Санкции и SSL сертификаты

Самое страшное в HTTP-протоколе, что в трафик могут влезать все кому не лень на хопах, снифить формы и влезать в трафик (помните как на сайтах появлялась реклама, которую вставляли интернет-провайдеры).

Продлевать на длительный срок смысла нет. Как уже сказали выше УЦ может отозвать сертификат в любой момент. У многих сейчас доступна оплата на большой срок, но сертификат выпускается только на год (Sectigo, RapidSSL). Как думаете, кто-то компенсировал нам ситуации, когда сертификаты оплачены еще на год вперед, но перевыпуск на оплаченный срок невозможен из-за "санкций". Нет конечно, просто кидалово, компенсируем конечным клиентам из своего кошелька. Завтра скажут отозвать все действующие сертификаты на рушки и все.

Определенно, уже нет никакой уверенности в том, что тебя неожиданно не кинут, проплачивать что-либо на века - глупость.

Текущие CA уже скомпрометировали себя.

Ждём появления новых CA!!!

Было, кстати, такое, да! Я сначала вирусы искал в коде, потом понял откуда берутся переходы на всякие помоечные сайты. А как же Content-Security-Policy ? Мне помнится это решило у меня проблему сразу и на корню.

Еще раз, в рунете не будет проблем с SSL, так как если скурвится LE то пропадут сертификаты почти у всех, и просто изменится общий фон.

Думаю, поможет до тех пор, пока промежуточный узел не додумается вырезать/модифицировать этот заголовок.
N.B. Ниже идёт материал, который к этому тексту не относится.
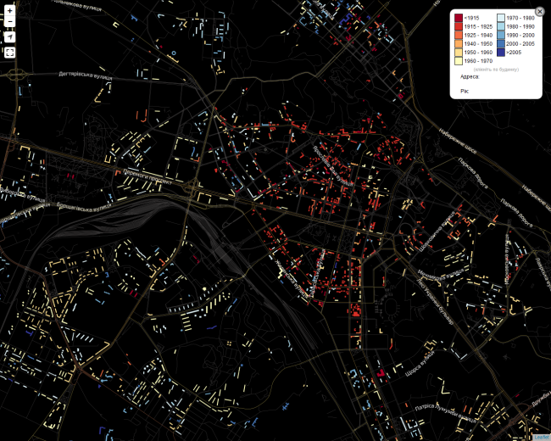Click the 1940 - 1950 legend color
Image resolution: width=551 pixels, height=441 pixels.
pos(458,44)
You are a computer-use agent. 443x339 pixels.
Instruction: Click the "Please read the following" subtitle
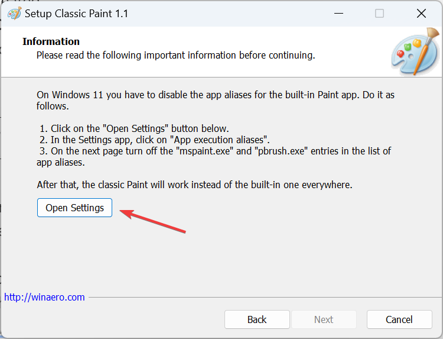coord(175,55)
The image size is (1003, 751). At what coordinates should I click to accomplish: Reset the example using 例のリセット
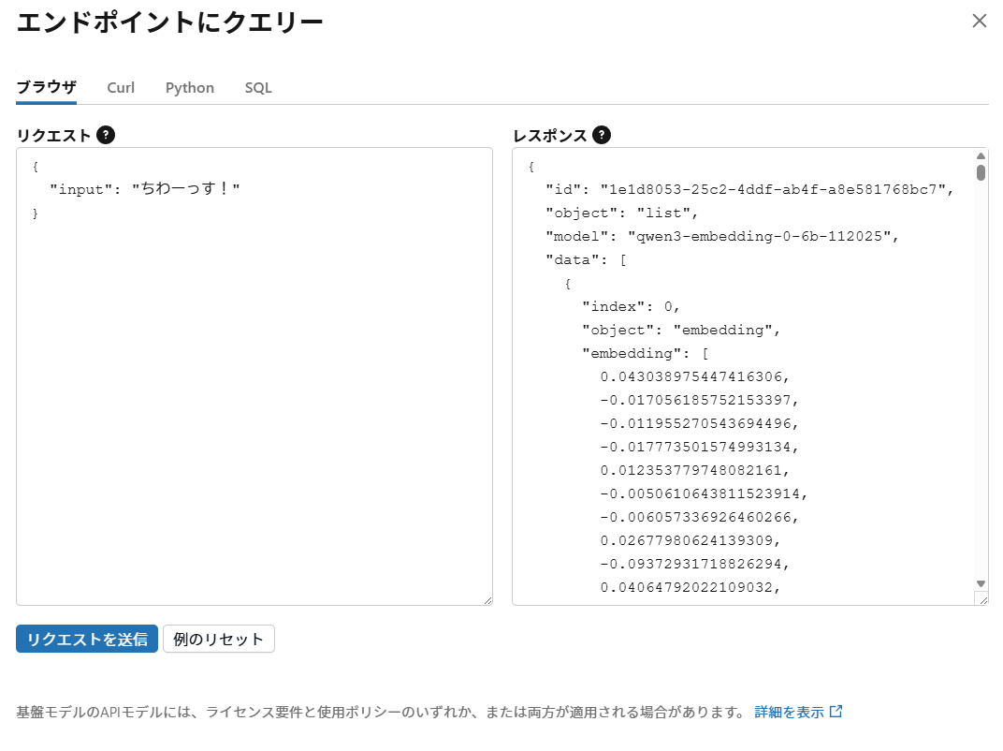click(x=218, y=639)
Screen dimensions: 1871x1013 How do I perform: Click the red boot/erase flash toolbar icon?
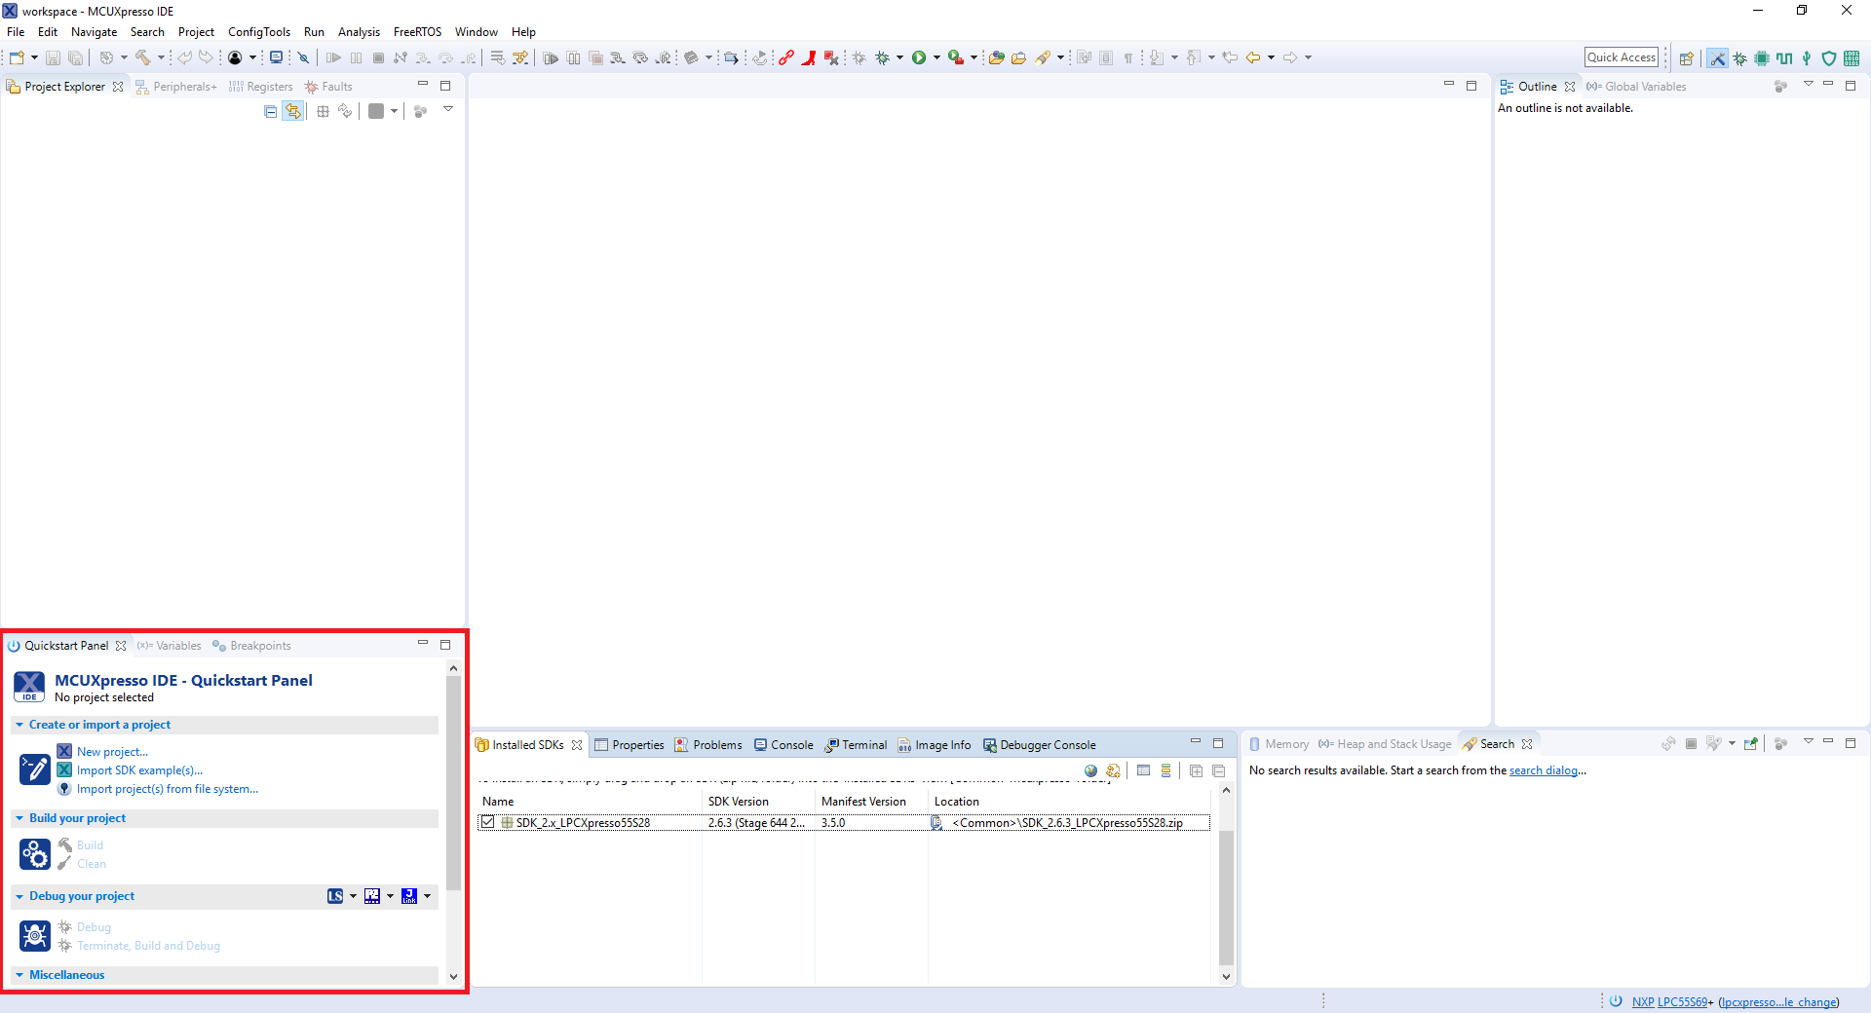point(809,57)
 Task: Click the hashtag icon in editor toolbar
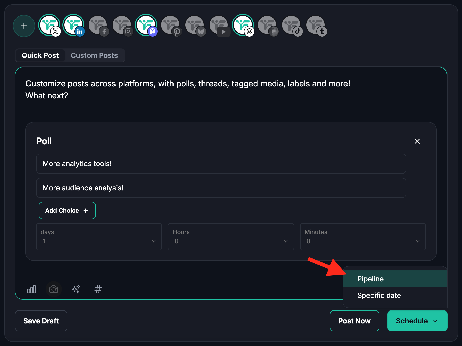[x=98, y=289]
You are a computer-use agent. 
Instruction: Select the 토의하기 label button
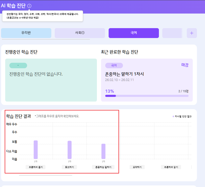[x=69, y=167]
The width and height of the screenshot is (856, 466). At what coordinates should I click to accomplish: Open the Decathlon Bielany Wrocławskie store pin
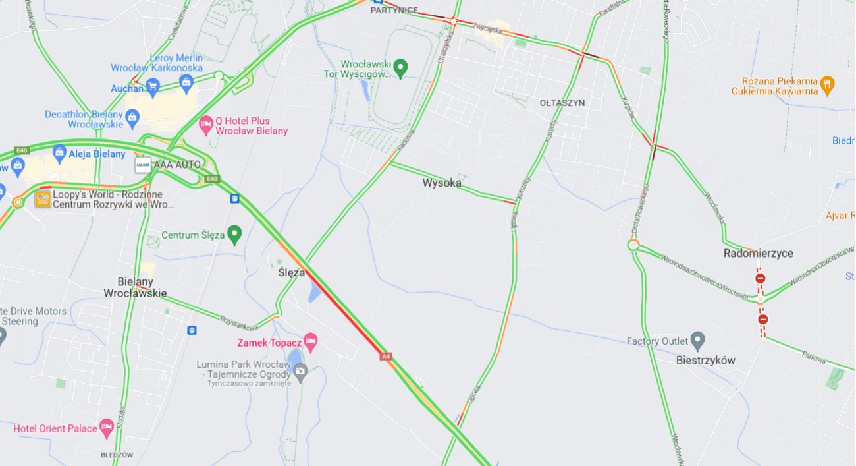(x=132, y=117)
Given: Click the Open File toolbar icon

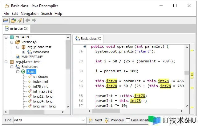Looking at the screenshot, I should click(6, 20).
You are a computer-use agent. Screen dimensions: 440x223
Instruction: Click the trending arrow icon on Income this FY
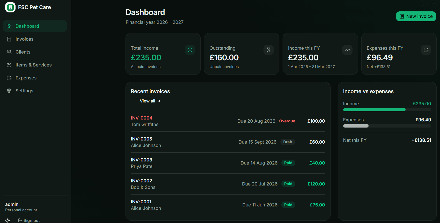347,50

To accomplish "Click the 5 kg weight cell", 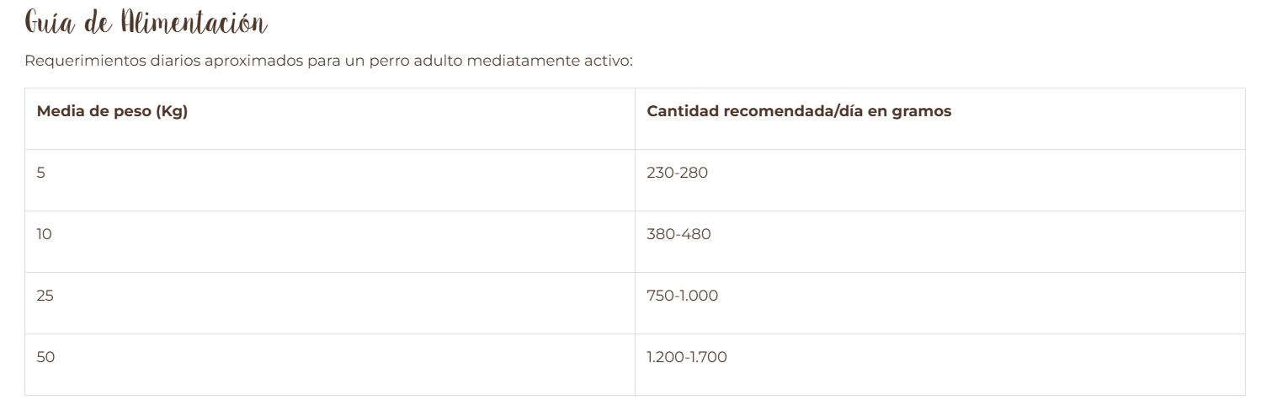I will tap(41, 173).
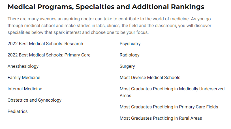Open Most Diverse Medical Schools ranking
The image size is (231, 129).
coord(150,78)
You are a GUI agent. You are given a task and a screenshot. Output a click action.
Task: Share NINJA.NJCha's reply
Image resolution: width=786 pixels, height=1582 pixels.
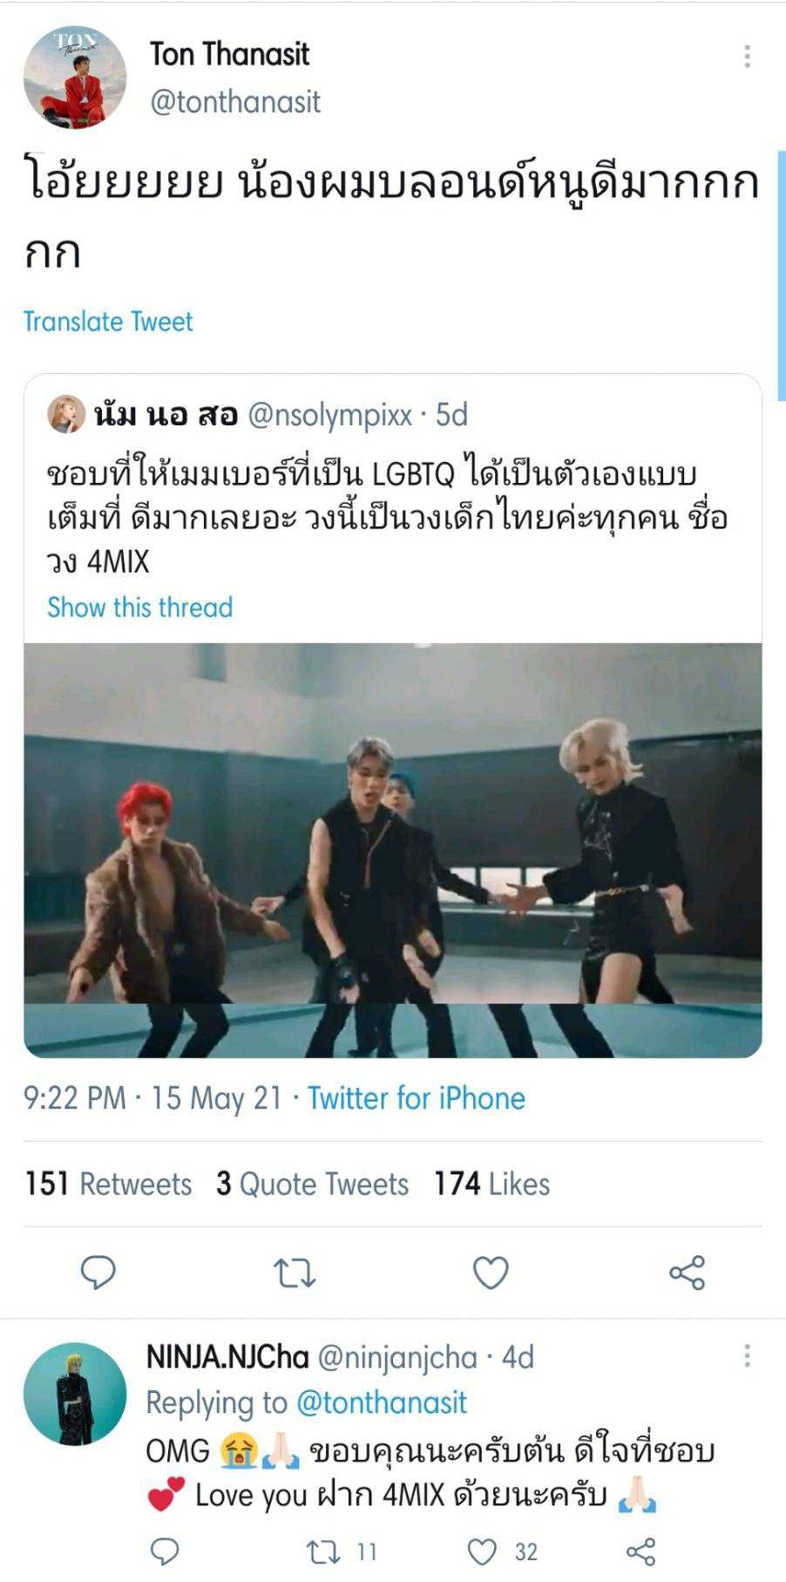[640, 1551]
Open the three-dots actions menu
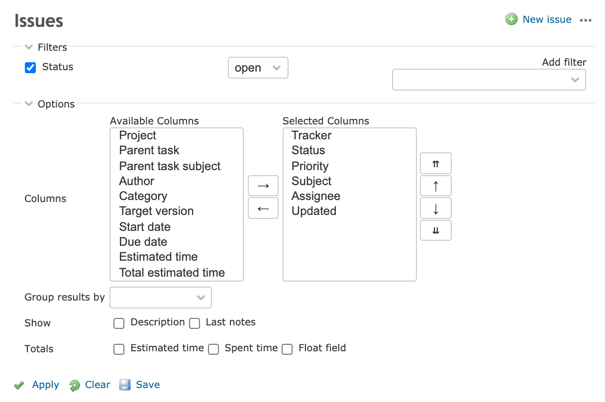 pos(586,20)

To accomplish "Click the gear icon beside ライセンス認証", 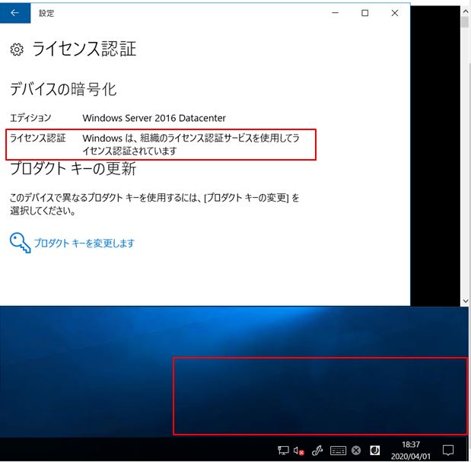I will (17, 50).
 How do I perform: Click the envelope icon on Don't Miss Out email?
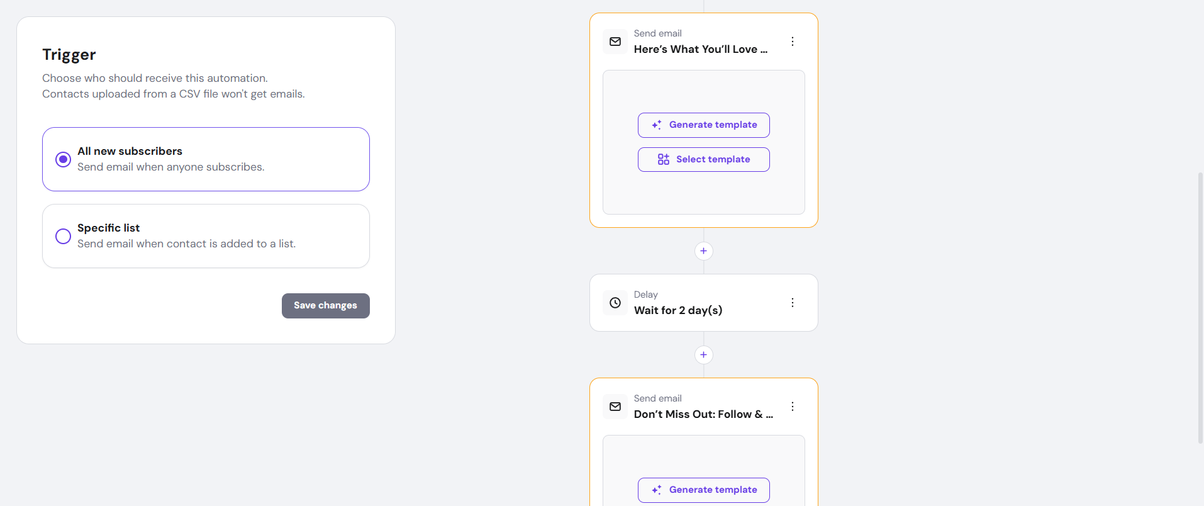coord(615,407)
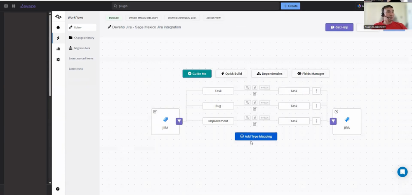The height and width of the screenshot is (195, 412).
Task: Click edit icon under Bug mapping row
Action: tap(254, 109)
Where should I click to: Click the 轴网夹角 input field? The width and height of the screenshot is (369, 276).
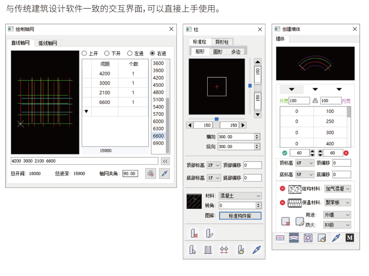[x=130, y=174]
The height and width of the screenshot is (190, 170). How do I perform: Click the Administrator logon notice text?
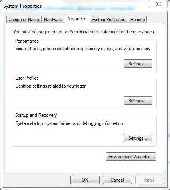point(84,32)
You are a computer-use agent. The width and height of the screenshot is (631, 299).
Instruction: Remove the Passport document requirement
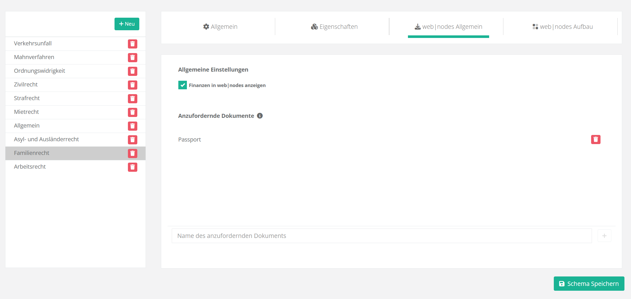(x=595, y=140)
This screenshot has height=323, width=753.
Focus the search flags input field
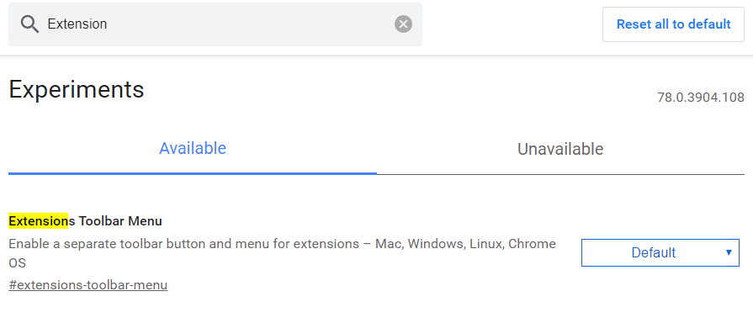click(x=215, y=24)
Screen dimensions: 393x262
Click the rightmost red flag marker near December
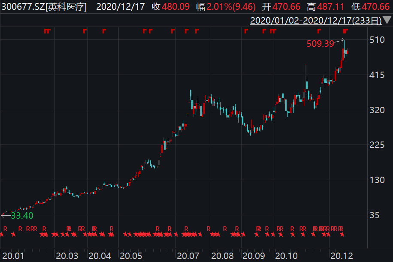coord(346,31)
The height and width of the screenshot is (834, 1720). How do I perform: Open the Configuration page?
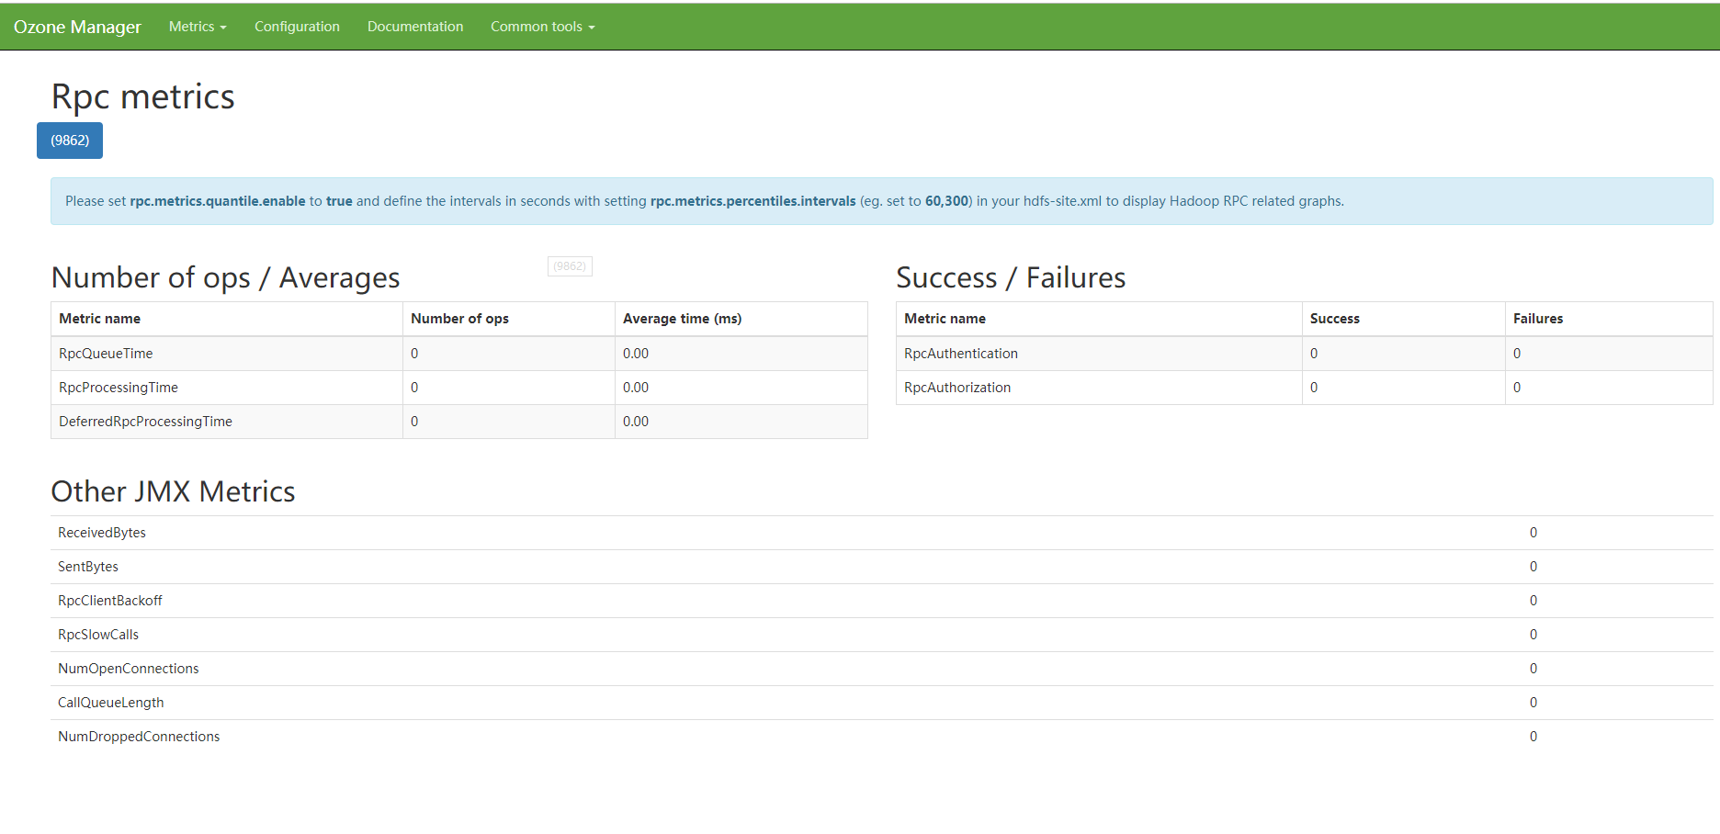297,27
А как мы помним, трафик без шифрования может быть модифицирован полностью, вплоть до того что клиенту придет HTTP-заголовок редиректа на плохой сайт вместо оригинального контента, который отдает сервер. Конечно, такая наглость еще не встречалась в моей практике, но тут сам факт что такое возможно.

Для критичных ресурсов будем использовать самоподписанные сертификаты и отправлять клиентам файлы сертификата собственного мини-УЦ, чтобы они добавили их в браузер (такая политика спасет от атаки посередине), из минусов - напрягать клиентов. Для некритичных голый HTTP. 😀

Да нет, это как-то по-европейски получится, просто зашквар. Наши так не будут, наши просто жадные коммерсы, они же не сволочи.

Да это понятно, что для существующих клиентов можно и выезд инженера организовать. Речь про простых смертных, которые почувствуют дискомфорт, но катастрофы не случится.

Вон четвертый день заказы люди не могут на Али оплатить - я не переживаю ибо раз у меня не могут, значит и у остальных не могут.

Коллеги, поделитесь, пожалуйста, кто в апреле-мае продлевал/получал сертификаты (платные) через кого, какой УЦ и сколько ждали.

REG.RU сейчас заявляет о 20+ негарантированных днях на выпуск серта от  GlobalSign.

Через кого-нибудь можно получить быстрее?  И сколько реально ждать?

через мастерхост брал в апреле  GlobalSign выпустили один за 6 дней второй за 2 недели

это вместо того, чтоб выпустить за секунду LE.

но самопоявившиеся "русские" если их корневой не будет добавлен по дефолту во все браузеры - толку от такого сертификата не больше, чем от самоподписанного. а бурж браузеры естественно не заходят хз что добавлять. А среднестатистического юзера придется годами уговаривать и заставлять перейти на яндекс браузер или еще какой амиго, которые согласятся добавить левые отечественные УЦ в свои браузеры.